Pero hay un alcohol aperitivo solitario de la tarde que supera a cualquier otro y que, a la vez, invita ya solo desde su nombre a recorrer el tiempo pasado, el que fue y también el que pudo ser pero jamás existió. En su grata compañía se suele alcanzar ese punto que los grandes beodos siempre dejan pasar deprisa y que los bebedores reflexivos atrapan y detienen para recrearse en él. Lleva whisky americano y es uno de los clásicos de la coctelería universal.
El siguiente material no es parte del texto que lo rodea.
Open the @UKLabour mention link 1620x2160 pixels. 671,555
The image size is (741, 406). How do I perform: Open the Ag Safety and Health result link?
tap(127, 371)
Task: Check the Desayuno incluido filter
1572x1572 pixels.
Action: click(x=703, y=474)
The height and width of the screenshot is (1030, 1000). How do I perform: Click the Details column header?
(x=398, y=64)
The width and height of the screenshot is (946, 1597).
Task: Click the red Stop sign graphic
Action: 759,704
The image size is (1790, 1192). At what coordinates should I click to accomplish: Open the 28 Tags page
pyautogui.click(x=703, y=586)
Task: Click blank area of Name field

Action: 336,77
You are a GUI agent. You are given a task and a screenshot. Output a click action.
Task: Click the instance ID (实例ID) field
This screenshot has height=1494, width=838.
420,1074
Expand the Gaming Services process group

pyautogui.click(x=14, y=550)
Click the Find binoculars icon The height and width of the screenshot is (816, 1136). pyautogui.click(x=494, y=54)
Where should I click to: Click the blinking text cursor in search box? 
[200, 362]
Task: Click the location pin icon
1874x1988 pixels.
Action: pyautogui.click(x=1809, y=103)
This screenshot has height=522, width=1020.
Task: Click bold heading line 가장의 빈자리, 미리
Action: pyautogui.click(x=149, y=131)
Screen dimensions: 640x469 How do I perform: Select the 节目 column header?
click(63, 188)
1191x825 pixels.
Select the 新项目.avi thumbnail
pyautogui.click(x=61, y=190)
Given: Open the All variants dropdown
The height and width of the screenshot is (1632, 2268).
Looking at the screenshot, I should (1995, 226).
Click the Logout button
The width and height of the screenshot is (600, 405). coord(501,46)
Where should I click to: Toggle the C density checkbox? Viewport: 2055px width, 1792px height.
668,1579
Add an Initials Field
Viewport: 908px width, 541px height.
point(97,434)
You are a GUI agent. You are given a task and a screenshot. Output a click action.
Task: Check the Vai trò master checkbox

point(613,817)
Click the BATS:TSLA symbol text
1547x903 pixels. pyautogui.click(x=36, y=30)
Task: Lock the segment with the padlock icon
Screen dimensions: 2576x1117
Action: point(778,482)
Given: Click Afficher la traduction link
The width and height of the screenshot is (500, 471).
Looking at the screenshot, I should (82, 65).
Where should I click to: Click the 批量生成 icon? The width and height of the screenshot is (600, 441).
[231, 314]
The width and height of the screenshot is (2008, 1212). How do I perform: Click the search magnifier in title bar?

Se llama old fashioned y su elaboración se expone a no pocas variantes. A mí me gusta utilizar el bitter de angostura. En el mismo vaso donde se va a servir se vierten dos cucharadas de azúcar diluidas en agua y unas gotas de bitter. A continuación se echa el whisky y se bate. Finalmente, se añaden cubos de hielo triturados y se mezcla. Se termina añadiendo más whisky hasta completar el vaso y se agita hasta el momento de beberlo. El punto del que hablaba, con retorno o sin él, con old fashioned o cualquier otra bebida alcohólica, lo describe maravillosamente Lévy- Kuentz: “La sangre se sube poco a poco a la cabeza y no tardas en enderezarte. Las nuevas imágenes, transportadas por esas centésimas de segundo que acribillan tu pereza a toda velocidad, se hacen de rogar. La historia de cada uno es la filmoteca apagada, un mundo intermedio poblado de fantasmas que quizá vienen a esclarecer el presente. Intentas visionar las mejores secuencias con la esperanza de volver a ver aquellas en las que tú eres el protagonista y que eso te infunda valor. El recuerdo permanece inoxidable hasta que el cerebro se oxida. Entonces, en respuesta al silencio, toca brindar con los amigos muertos”. Amén.